Sally Nicholls has been named Glen Dimplex New Writer of the Year 2008 for her book Ways to Live Forever, published by Scholastic Children's Books.

Ways to Live Forever, first published in January 2008 to award-winning acclaim, is the stunning debut novel from Sally Nicholls, who wrote the story when she was twenty-three years old, an honest, moving tale of an eleven year-old boy dying of leukaemia.

My name is Sam.
I am eleven years old.
I collect stories and fantastic facts.
By the time you read this, I will probably be dead.

Sam loves facts. He wants to know about UFOs and horror movies and airships and ghosts and scientists, and how it feels to kiss a girl. And because he has leukaemia he wants to know the facts about dying. Sam needs answers to the questions nobody will answer.

The awards are made to the best first book published in the last year in Ireland and the UK by an author within each of the following five categories: Fiction, Biography/Non-fiction, Poetry, Children’s Book and for the best first book published in any genre in the Irish language.

The winner of the Fiction category was Allan Bush for his book Last Bird Singing (Seren);
the Biography/Non-fiction Book category was won by Nia Wyn for Blue Sky July (Seren) ; #
the Poetry prize went to Will Stone for Glaciation (Salt Publishing);
the prize for best Irish-language book went to Simon Ó Faoláin for Anam Mhadra (Coiscéim).

With a total prize fund of €45,000, the Glen Dimplex New Writers Awards offer unprecedented support and exposure for emerging writers in a range of genres.

Each category winner received a cheque for €5,000, with a further €20,000 going to Sally Nicholls for winning the overall prize.

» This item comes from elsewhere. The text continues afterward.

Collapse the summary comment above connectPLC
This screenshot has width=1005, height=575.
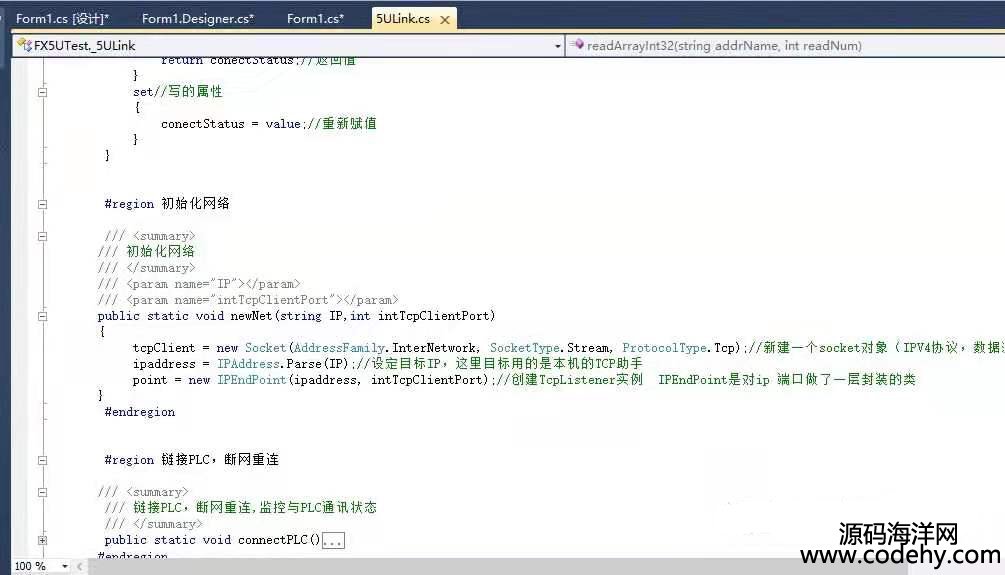pos(42,492)
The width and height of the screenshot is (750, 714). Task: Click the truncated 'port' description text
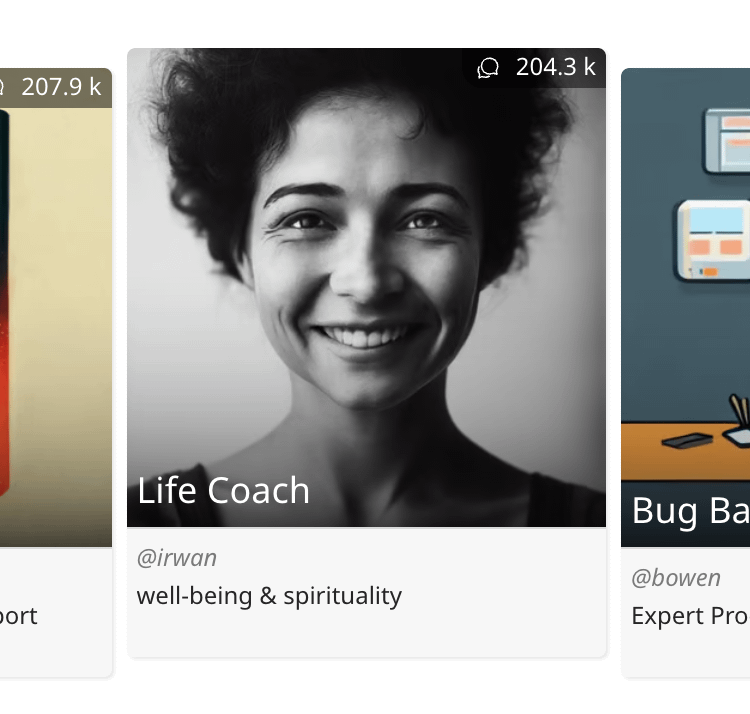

Chairman of the Judging panel, Gerard Smyth, described the book by saying,
“I hope it’s a tribute to this book, and to Sally Nicholls, to say that for me it stopped being a work of fiction after only a few chapters –Sam, and Felix, and their parents took on flesh – you just know that in real life they are out there, close by. This is not a book solely about dying and death. In fact it’s more about life, and its one that stops you in your tracks to make you think, with gratitude, about life. It’s a book that reveals a new author of great promise. And I dare to predict that in time this will become a children’s classic.”

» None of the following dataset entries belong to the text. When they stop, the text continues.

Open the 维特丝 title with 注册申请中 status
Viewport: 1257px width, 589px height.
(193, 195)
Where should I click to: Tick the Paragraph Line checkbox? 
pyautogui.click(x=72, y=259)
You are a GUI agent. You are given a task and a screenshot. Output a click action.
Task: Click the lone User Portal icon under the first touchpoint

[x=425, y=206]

The Glen Dimplex New Writers Awards are presented in association with the Irish Writers’ Centre and have been judged this year by the following all-Irish panel of writers: Claire Kilroy and Mike McCormack (Fiction), Peter Cunningham and Thomas McCarthy (Biography/Non-fiction), Dermot Bolger and June Considine (Children’s), Gerard Smyth and Matthew Sweeney (Poetry) and Nuala Ní Dhomhnaill and Éilís Ní Dhuibhne (Irish-language).

Speaking at the ceremony, the Chairman of Glen Dimplex Martin Naughton said: ‘We hope that these awards will continue to provide encouragement to, and a forum for, promising writers to further develop their skills at a critical time in their careers.’

The Chairman of the Irish Writers’ Centre Carlo Gébler said: ‘After the great success of our inaugural year (which included a Business2Arts Award), The Glen Dimplex New Writers Awards in association with the Irish writers’ Centre are already being seen as the pre-eminent awards for new writers in these islands.’